Nevertheless, women’s sports remain a sensitive question for the Iranian government. Women are still banned from taking part in international competitions for many sports, like swimming, wrestling or boxing.
>>READ MORE ON THE OBSERVERS: Iranian men barred from watching female futsal match
There are even restrictions on women bicycling in public. Two years ago, Iran’s Supreme Leader Ali Khamenei issued a religious order that placed important limits on female cyclists. He said that women should not bike in the streets, and that instead they should bike in all-female environments, like women-only parks and stadiums. This led to protests and confrontations between women cyclists and police all over the country. Today, women cycling in public is tolerated in some cities, but not in more conservative parts of Iran.
Since TV stations don’t broadcast most women’s competitions, Iranian women are compensating by posting their photos and videos of competitions to social media. There are many different accounts and pages, like Footlady, which has about 40,000 followers between Instagram and Telegram, or Varzesh Banovan (“Sports Women”), which has about 95,000 followers on the same social media platforms.
A few years ago, nobody would have recognized top female athletes on the street – like for example Fereshteh Karimi, Iran’s futsal superstar. But today, that’s no longer the case.
Two Iranian women's futsal teams face off in the Iranian women's championship in Ifsahan. The graphics on the video are not the work of a TV channel - they are added by the volunteers who run Footlady.
“This is made possible by a network of women”
Niloufar Hamedi is an Iranian sports journalist in Tehran. She’s active in sharing images of women’s sports competitions on social media.
“In the last three or four years, people have become more interested in women’s sports, since more women have started playing sports. However, TV stations do not cover women’s competitions, except for very rare international events, like taekwondo in the Olympic Games. [Editor’s Note: Taekwondo does not pose a problem for Iranian TV because competitors wear clothing that covers their entire bodies].
This has forced women who are interested in sports to cover competitions themselves, thanks to social media. This is made possible by a network of women – referees, players, former players, coaches, journalists, fans, and even some people in the federations contribute to this coverage. They attend competitions, so they are able to film and take photographs, then send them to these dedicated social media accounts, which are present mainly on Instagram and Telegram.
The Iranian women's in-line hockey team celebrates their bronze medal win at the Roller Hockey Asia Cup in September.
There is no money in it – everything’s done on a volunteer basis, from gathering the videos, adding information via text on the image, and adding infographics. There’s even theFootlady app so that fans can follow women’s football and futsal news. Unfortunately, there are not enough resources yet to broadcast the matches live. It does happen, but it’s rare. What we share is mostly highlights.
Another problem we face is that sometimes competition organisers prevent people from taking photos or videos. This usually happens when a foreign team comes to Iran and don’t observe the Islamic dress code, or during matches where women’s bodies are more expressive, like in wrestling.

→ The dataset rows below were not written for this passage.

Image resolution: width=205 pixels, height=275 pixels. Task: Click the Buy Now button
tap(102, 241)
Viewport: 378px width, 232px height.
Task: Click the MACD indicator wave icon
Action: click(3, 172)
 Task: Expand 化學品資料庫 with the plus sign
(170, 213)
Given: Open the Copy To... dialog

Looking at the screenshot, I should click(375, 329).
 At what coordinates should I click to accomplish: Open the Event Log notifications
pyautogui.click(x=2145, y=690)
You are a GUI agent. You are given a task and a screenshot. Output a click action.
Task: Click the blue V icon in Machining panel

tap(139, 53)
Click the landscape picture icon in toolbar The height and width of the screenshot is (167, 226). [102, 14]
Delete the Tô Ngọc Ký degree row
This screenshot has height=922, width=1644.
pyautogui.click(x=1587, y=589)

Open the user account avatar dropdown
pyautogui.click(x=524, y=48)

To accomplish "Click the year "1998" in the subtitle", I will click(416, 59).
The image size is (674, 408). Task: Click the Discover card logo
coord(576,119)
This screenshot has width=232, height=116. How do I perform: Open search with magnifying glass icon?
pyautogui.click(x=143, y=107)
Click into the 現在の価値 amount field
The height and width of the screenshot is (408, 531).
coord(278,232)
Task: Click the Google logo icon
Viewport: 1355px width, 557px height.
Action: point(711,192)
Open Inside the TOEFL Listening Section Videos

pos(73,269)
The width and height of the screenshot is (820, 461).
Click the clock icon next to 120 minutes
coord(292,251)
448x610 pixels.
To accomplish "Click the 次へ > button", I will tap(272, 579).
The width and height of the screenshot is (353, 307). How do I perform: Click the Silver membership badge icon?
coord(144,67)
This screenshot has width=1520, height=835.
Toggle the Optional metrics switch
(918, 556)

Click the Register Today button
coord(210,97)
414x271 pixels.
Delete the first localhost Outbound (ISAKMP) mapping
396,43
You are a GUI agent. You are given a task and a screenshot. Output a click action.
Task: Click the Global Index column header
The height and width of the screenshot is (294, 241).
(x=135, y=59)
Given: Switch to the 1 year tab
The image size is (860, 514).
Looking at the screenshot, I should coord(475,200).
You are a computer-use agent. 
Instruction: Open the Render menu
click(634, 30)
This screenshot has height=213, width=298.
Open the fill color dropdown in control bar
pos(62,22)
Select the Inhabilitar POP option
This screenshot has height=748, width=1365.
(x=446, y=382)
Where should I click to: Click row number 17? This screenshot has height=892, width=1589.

Independent media outlets have their hands tied: if they publish images where women’s bodies are considered too visible, they risk being shut down.
Two Iranian women's futsal teams face off in the Iranian women's championship in Ifsahan.
“We are progressing”
Despite all these limits, we are progressing. Star athletes are becoming more familiar faces in our society, and fans are increasingly asking state media to broadcast women’s competitions.
A woman wrestler whose photo we had published on our pages sent me a message that really motivated me to keep going. She said that her husband used to tell her to give up, because there was no future for women wrestlers in Iran. But she said that once her image was everywhere, her husband was proud of her – he told everyone about her achievements and encouraged her.
Last week, Iranian authorities let journalists take photos of a friendly football match between Iranian and Jordanian women’s teams in Tehran. Sports journalists that spoke to France 24 said they were not sure whether this was an exception, or a new policy that will continue.